San Francisco: US President Donald Trump has suspended military assistance to Ukraine following his blow-up with Volodymyr Zelensky last week as the administration moves to pressure Ukraine’s president to do a deal with Russia to end the war.

“President Trump has been clear that he is focused on peace. We need our partners to be committed to that goal as well,” a White House official told this masthead.

“We are pausing and reviewing our aid to ensure that it is contributing to a solution.”

US President Donald Trump speaks alongside Commerce Secretary Howard Lutnick (left) and C.C. Wei, the head of Taiwan Semiconductor Manufacturing Company.

US President Donald Trump speaks alongside Commerce Secretary Howard Lutnick (left) and C.C. Wei, the head of Taiwan Semiconductor Manufacturing Company.Credit: AP

The decision came only hours after Trump brushed aside speculation he would cut off assistance to Ukraine, saying it wasn’t something he had discussed, but the situation was changing rapidly and “we’ll see what happens”.

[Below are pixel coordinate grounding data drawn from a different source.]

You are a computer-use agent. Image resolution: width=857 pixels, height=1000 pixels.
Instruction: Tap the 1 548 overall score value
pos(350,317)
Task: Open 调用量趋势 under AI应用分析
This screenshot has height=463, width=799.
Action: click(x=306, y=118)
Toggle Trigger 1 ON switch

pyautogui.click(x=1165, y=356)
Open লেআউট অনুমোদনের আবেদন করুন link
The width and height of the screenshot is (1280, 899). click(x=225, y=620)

In a statement released by the US State Department, which did not directly mention the aid freeze, Secretary of State Marco Rubio said: “The goal here is to end a war that is costing the lives of thousands of people, destroying a country. Every day that goes by, the cost of rebuilding Ukraine gets higher and higher and higher.”

As Europe woke to the news, the head of the Ukrainian parliament’s foreign affairs committee, Oleksandr Merezhko, said the aid freeze “looks like he [Trump] is pushing us towards capitulation, meaning [accepting] Russia’s demands”.

France’s junior minister for Europe, Benjamin Haddad, said the US decision made peace more distant “because it only strengthens the hand of the aggressor on the ground, which is Russia”, while a British government spokesperson said it remained committed to securing a lasting peace in Ukraine and was engaging with key allies to support that effort.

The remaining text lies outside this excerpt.